Exercise
Render the entries between the line containing "Where should I click to: Click" and the line containing "pyautogui.click(x=896, y=583)", inclusive, as a two-column CSV with the headers entry_text and answer. Give one row per entry, holding its wording and its answer, with each field in double quotes and line breaks replaced by spaces.

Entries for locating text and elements
(begin)

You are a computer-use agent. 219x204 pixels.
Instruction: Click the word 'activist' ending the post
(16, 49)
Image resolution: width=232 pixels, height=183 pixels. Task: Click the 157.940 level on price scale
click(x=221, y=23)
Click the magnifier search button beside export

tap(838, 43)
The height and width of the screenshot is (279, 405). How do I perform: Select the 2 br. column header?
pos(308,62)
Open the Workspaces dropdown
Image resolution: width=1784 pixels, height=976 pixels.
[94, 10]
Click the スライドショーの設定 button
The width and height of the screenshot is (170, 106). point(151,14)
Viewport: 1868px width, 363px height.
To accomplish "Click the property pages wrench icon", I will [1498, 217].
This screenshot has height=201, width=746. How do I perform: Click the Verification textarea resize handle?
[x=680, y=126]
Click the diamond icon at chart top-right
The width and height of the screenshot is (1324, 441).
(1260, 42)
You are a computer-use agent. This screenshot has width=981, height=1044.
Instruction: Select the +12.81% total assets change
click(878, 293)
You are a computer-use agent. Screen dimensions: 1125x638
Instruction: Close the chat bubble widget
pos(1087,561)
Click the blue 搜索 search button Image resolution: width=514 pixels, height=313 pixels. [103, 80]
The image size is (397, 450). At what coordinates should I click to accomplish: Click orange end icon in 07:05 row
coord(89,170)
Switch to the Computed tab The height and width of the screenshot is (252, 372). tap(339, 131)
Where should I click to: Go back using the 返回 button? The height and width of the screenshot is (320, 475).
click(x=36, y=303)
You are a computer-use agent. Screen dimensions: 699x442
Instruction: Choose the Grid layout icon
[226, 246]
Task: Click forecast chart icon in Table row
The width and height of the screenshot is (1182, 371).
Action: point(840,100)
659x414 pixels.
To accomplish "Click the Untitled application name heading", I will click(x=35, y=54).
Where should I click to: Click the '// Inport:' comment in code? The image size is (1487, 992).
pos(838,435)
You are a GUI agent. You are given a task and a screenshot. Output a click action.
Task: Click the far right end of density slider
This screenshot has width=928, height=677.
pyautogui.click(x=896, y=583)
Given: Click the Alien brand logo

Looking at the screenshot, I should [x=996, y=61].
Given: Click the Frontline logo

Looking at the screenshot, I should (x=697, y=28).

(end)

Task response
entry_text,answer
"Where should I click to: Click the '// Inport:' comment in code? The image size is (1487, 992).","pos(838,435)"
"You are a GUI agent. You are given a task and a screenshot. Output a click action. Task: Click the far right end of density slider This screenshot has width=928, height=677.","pyautogui.click(x=896, y=583)"